Army’ units and other line departments are carrying out damages need assessment surveys, reconstructing and rehabilitating education institutions, hospitals, roads, bridges, water supply schemes and mosques. The army has built three cadet colleges, chain of army public schools, commercial hubs and solar energised drinking water. Khyber Agency has location advantage and the governor frequently visits Bara.
The Rehabilitation and Reconstruction Unit (RRU) is overseeing all activities in conflict-stricken areas of Fata at a cost of Rs5.4 billion.
Kurram and Orakzai are left at the mercy of line departments which neither have the capacity nor will to rebuild damaged infrastructures. People have no tents, no drinking water, no electricity, no school and no health facilities. Each affected family has received Rs25,000 cash assistance and food ration for six months.

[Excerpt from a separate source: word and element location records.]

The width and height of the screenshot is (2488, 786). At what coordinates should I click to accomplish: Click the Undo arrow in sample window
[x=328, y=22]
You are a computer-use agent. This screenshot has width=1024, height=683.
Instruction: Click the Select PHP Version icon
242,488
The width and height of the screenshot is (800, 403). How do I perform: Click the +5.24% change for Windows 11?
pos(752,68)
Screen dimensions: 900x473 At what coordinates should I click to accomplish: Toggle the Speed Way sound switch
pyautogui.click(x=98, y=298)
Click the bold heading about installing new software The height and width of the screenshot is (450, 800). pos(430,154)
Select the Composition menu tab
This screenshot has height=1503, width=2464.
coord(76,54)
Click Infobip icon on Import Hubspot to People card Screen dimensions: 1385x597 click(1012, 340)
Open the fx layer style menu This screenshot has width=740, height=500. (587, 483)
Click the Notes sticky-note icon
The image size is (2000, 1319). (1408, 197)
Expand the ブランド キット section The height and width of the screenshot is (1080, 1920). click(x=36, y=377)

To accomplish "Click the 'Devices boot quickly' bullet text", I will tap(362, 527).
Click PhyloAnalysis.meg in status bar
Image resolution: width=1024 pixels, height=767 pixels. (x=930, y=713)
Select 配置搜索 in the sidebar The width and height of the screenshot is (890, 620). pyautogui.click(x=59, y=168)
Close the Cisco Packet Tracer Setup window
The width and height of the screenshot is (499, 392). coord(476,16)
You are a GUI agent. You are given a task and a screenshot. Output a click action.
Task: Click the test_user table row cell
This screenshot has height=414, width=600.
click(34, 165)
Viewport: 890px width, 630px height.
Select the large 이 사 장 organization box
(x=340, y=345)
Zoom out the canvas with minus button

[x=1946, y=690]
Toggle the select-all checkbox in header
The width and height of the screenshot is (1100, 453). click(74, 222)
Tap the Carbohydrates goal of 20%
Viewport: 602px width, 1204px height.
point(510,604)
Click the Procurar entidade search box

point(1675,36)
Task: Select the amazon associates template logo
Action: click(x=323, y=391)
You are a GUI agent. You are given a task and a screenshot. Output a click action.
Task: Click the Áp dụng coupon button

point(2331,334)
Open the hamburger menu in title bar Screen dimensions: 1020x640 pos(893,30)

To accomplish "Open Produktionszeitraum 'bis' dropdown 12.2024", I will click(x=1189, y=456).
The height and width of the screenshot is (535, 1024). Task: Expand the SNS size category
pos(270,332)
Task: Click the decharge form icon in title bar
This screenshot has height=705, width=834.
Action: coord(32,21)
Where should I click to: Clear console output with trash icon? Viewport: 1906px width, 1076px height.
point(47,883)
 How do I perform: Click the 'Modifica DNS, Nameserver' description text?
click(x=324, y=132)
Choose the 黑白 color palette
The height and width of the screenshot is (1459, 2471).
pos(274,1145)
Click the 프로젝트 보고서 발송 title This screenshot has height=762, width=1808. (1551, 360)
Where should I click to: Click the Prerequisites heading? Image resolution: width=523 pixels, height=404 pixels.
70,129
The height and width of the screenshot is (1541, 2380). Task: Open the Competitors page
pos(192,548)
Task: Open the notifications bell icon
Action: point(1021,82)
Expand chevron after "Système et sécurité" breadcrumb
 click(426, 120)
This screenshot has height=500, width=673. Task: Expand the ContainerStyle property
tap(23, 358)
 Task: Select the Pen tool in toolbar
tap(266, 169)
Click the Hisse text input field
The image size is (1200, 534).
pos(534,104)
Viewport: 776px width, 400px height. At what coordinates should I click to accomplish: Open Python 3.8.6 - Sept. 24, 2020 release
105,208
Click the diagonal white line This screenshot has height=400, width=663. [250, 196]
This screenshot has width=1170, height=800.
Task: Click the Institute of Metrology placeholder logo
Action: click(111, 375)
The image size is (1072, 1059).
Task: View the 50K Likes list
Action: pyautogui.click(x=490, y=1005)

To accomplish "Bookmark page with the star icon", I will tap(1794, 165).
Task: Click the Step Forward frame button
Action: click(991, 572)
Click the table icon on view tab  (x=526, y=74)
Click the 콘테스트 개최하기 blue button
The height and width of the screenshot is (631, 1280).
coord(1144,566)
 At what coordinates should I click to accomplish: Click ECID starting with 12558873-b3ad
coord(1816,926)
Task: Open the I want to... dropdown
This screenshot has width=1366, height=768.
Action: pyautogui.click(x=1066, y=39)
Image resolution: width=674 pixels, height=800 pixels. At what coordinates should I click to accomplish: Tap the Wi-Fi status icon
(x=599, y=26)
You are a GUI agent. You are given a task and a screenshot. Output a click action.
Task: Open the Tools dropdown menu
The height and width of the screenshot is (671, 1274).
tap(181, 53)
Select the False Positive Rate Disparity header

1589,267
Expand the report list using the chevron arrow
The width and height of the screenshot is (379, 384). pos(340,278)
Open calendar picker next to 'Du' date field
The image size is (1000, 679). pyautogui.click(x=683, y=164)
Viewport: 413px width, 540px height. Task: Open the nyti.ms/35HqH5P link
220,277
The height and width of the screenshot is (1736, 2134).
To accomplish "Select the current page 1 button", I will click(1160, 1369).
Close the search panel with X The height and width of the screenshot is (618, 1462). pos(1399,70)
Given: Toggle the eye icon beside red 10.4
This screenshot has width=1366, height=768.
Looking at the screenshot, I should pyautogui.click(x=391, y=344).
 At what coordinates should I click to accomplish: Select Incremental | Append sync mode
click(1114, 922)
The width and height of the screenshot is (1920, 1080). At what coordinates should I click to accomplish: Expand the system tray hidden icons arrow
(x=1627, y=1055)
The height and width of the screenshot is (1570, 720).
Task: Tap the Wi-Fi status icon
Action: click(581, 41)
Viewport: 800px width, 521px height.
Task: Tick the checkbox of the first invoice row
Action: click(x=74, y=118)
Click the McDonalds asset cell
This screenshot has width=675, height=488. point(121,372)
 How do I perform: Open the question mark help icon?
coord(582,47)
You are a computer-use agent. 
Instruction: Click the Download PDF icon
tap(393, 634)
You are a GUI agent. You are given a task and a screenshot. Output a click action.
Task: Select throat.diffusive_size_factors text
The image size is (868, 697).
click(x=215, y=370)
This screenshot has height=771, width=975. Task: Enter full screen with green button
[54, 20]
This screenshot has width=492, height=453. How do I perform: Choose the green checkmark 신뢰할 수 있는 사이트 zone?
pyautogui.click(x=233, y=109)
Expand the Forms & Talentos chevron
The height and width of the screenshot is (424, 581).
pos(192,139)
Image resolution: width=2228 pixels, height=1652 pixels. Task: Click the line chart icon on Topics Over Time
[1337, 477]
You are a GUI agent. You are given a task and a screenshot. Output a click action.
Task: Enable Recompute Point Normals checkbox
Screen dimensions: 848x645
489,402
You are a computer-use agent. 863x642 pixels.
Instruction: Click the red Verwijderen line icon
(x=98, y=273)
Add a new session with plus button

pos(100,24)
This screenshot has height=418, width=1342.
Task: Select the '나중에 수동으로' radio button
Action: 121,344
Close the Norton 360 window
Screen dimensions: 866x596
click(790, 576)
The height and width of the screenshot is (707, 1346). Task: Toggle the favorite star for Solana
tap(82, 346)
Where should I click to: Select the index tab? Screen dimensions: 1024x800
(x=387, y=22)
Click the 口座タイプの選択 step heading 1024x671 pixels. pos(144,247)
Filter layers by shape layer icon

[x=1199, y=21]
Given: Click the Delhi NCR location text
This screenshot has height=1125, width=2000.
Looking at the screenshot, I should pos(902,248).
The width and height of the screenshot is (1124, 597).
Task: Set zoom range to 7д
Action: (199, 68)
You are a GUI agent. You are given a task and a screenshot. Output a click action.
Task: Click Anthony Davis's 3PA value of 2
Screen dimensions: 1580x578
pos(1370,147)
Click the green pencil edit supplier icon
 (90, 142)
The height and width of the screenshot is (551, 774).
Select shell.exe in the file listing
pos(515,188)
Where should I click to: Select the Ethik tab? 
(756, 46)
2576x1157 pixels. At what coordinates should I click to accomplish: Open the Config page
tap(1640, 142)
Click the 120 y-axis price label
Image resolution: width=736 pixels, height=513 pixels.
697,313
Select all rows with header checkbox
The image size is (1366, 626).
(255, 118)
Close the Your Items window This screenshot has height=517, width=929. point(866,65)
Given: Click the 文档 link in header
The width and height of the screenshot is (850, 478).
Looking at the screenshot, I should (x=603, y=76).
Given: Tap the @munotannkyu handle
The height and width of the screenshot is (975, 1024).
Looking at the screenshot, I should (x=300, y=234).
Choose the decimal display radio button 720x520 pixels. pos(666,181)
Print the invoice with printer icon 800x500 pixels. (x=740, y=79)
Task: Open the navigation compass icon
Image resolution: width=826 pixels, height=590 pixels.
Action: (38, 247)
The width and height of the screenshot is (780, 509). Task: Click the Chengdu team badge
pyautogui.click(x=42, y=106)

Programme manager Shakeel Iqbal told Dawn that the RRU had released Rs42 million for Kurram and Rs159m for Orakzai to rehabilitate water schemes. “Funds have been released and now this is line departments’ job to start immediate rehabilitation work,” he said, adding that tendering was a lengthy process in the public sector and it would take six to seven months.
Just as this one house (Fazal Rehman’s) made in years with love, sweat and blood, went down just like that, towns have been destroyed in military operations against the militants in tribal areas. As slowly life is coming back to these areas, there is more need for providing these families a solid and sound ground to start life anew than leaving them waiting for tents in long queues in their own home.